Diabetic patients presented a higher median Syntax score (13.9 vs 12.9; P< 0.001) and received multivessel PCI more often (25% vs 22%; P =0.03) than the non-diabetic cohort.
After multivariable adjustment, the combined events rate (primary end point of cardiac death, non-fatal infarction and clinically indicated target vessel revascularization) was higher for the diabetic group (HR 1.25, CI 95% 1.03 to 1.53), as were vessel and lesion revascularization (HR 1.54, CI 95% 1.18 to 2.01 and HR 1.38, CI 95% 1.08 to 1.76 respectively).
However, events such as cardiac death, non-fatal infarction and stent thrombosis saw no differences between the groups.
All these data were no different when analyzing only patients receiving new generation DES (n=4554).
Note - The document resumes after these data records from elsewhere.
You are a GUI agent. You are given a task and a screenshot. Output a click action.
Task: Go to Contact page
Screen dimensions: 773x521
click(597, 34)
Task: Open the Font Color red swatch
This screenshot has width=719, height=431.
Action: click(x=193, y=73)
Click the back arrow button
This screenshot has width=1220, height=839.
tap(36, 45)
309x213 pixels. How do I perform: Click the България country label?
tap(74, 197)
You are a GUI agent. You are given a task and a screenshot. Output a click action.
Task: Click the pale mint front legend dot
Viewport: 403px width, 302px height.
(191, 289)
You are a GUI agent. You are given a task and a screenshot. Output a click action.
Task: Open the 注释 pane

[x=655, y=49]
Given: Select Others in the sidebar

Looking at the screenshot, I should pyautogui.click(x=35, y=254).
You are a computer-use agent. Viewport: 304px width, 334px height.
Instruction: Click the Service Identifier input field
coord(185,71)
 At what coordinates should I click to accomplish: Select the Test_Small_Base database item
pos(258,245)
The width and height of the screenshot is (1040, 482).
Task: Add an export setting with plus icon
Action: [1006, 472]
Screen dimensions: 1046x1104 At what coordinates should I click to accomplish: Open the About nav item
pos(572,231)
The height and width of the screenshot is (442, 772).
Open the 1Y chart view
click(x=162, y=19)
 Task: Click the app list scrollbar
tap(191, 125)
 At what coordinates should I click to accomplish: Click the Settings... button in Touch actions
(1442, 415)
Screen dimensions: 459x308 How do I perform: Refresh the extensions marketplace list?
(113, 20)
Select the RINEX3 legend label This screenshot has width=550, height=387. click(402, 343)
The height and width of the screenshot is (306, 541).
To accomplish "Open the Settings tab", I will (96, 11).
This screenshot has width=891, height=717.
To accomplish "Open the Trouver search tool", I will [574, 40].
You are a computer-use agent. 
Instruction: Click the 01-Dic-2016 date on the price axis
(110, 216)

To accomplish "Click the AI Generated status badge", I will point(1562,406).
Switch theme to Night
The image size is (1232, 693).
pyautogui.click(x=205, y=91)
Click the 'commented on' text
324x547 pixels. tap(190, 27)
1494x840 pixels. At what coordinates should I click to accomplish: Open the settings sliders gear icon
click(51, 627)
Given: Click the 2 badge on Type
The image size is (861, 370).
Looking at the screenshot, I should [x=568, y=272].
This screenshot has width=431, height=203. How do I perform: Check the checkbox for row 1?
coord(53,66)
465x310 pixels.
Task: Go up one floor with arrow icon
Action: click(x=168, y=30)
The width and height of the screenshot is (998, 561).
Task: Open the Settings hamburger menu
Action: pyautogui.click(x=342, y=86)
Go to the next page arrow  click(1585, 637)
In multivariable analysis, there was no formal interaction as regards events in the group of diabetic patients stratified according to Syntax score. Assessing Syntax score as an ongoing variable to avoid the possible confounder, an arbitrary cut off, also showed no interactions.
Conclusion
In this population treated mainly with new generation DES, diabetic patients presented an increased risk of repeat revascularization across the spectrum of disease complexity.
Editorial Comment
In the FREEDOM study, the Syntax score did not predict events neither in patients receiving PCI or CABG. The SYNTAX showed just the opposite: events increased proportionally to score, basically given the higher rate of reinterventions.
To sum up, diabetes still has the highest impact on restenosis in the new DES era, even on simple lesions.